Which Deadlines Are Extended?
Various tax filing and payment deadlines from December 10, 2021, to May 15, 2022, are extended until May 16, 2022, for the storm and tornado victims. This includes the April 18, 2021, due date for filing a 2021 personal income tax return and paying 2021 taxes, and various business returns normally due March 15 and April 18. Tornado victims in the designated areas will also have until May 16 to make 2021 IRA contributions.
The victims will also get more time to make the quarterly estimated tax payments that are due on January 18 and April 18, 2022. As a result, impacted taxpayers who pay estimated taxes don't have to submit the fourth quarter payment for 2021 that's normally due January 18 and, instead, can simply include it with the 2021 tax return they file by May 16. The extension also means that farmers who would normally skip estimated payments and file their returns by March 1, 2022, can now wait until May 16 to file their 2021 return and pay any tax due.

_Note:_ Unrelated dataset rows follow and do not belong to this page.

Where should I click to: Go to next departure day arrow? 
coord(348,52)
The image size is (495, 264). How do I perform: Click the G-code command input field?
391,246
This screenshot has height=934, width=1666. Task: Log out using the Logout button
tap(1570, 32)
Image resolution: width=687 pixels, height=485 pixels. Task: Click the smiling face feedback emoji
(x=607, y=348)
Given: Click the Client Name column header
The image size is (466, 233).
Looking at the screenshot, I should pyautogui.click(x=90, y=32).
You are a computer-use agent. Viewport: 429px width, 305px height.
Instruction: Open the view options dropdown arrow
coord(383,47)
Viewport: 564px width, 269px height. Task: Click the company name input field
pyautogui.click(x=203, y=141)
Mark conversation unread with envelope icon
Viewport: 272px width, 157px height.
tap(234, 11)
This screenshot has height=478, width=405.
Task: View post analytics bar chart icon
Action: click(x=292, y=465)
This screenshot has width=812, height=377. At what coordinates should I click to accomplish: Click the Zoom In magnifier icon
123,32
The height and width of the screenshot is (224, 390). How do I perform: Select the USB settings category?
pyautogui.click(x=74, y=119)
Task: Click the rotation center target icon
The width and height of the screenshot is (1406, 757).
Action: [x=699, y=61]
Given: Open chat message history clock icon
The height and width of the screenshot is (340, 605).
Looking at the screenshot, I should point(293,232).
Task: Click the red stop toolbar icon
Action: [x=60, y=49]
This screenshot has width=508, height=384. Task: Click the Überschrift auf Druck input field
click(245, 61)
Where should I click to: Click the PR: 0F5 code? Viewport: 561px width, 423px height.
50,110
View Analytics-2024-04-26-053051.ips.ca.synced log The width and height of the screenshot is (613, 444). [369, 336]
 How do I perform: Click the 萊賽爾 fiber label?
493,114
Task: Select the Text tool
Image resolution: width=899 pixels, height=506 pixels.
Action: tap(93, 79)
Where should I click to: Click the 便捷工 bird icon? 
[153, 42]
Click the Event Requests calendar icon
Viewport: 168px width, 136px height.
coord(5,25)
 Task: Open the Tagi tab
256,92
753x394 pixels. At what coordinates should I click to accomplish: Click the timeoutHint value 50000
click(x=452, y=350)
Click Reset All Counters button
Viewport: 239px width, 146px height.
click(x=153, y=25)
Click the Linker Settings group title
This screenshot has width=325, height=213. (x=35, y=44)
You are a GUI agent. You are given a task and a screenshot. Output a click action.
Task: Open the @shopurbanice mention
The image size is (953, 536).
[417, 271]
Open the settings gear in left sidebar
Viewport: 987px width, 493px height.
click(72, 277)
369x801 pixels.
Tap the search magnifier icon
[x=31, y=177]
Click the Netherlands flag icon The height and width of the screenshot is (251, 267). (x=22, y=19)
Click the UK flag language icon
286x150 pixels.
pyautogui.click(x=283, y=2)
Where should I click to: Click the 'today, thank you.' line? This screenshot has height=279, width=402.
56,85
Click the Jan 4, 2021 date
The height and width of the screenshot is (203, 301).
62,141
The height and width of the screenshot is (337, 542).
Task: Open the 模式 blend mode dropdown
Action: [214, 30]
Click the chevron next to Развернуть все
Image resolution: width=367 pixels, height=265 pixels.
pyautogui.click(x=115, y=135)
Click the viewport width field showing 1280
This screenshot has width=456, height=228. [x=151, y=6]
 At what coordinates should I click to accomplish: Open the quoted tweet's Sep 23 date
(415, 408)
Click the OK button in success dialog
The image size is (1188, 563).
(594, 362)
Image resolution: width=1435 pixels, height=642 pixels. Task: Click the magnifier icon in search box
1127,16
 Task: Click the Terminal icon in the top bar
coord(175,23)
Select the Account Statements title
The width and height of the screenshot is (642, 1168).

The due date for quarterly payroll and excise tax returns normally due on January 31 and May 2, 2022, are pushed back to May 16 for the tornado victims, too. Penalties on payroll and excise tax deposits due from December 10 to December 26 will also be waived as long as the deposits are made by December 27, 2021.
Taxpayers don't need to contact the IRS to get this relief. However, if an affected person receives a late filing or late payment penalty notice from the IRS, he or she should call the number on the notice to have the penalty abated.
Deduction for Damaged or Lost Property
Arkansas, Illinois, Kentucky and Tennessee storm and tornado victims may be able to claim a tax deduction for unreimbursed damaged or lost property. To do so, they typically must itemize and file Schedule A with their tax return. However, victims who claim the standard deduction may still be able to deduct their losses if they can claim them as business losses on Schedule C.
The deduction can be claimed on either a 2020 tax year return or a 2021 return (which is due next year). In either case, you must write the FEMA declaration number on the return claiming the deduction. Those numbers are:
- Arkansas – DR-4633-AR;
- Illinois – 3577EM;
- Kentucky – 4630DR; and
- Tennessee – DR-4637-TN (3576EM for victims in Decatur and Dyer Counties).
We also recommend writing "Arkansas Severe Storms and Tornadoes," "Illinois Tornado," "Kentucky Tornado" or "Tennessee Severe Storms, Straight-Line Winds and Tornadoes" in bold letters at the top of the form if you're claiming a disaster loss on your 2020 return. See IRS Publication 547 for details.
If you decide to claim a deduction for the 2020 tax year, you can amend your 2020 return by filing Form 1040X. For this purpose, you must file your amended prior-year return no later than six months after the due date for filing your current-year return (without extensions) for the year in which the loss took place. So, for Arkansas, Illinois, Kentucky or Tennessee storm or tornado losses in 2021, you would need to file an amended 2020 return by October 17, 2022.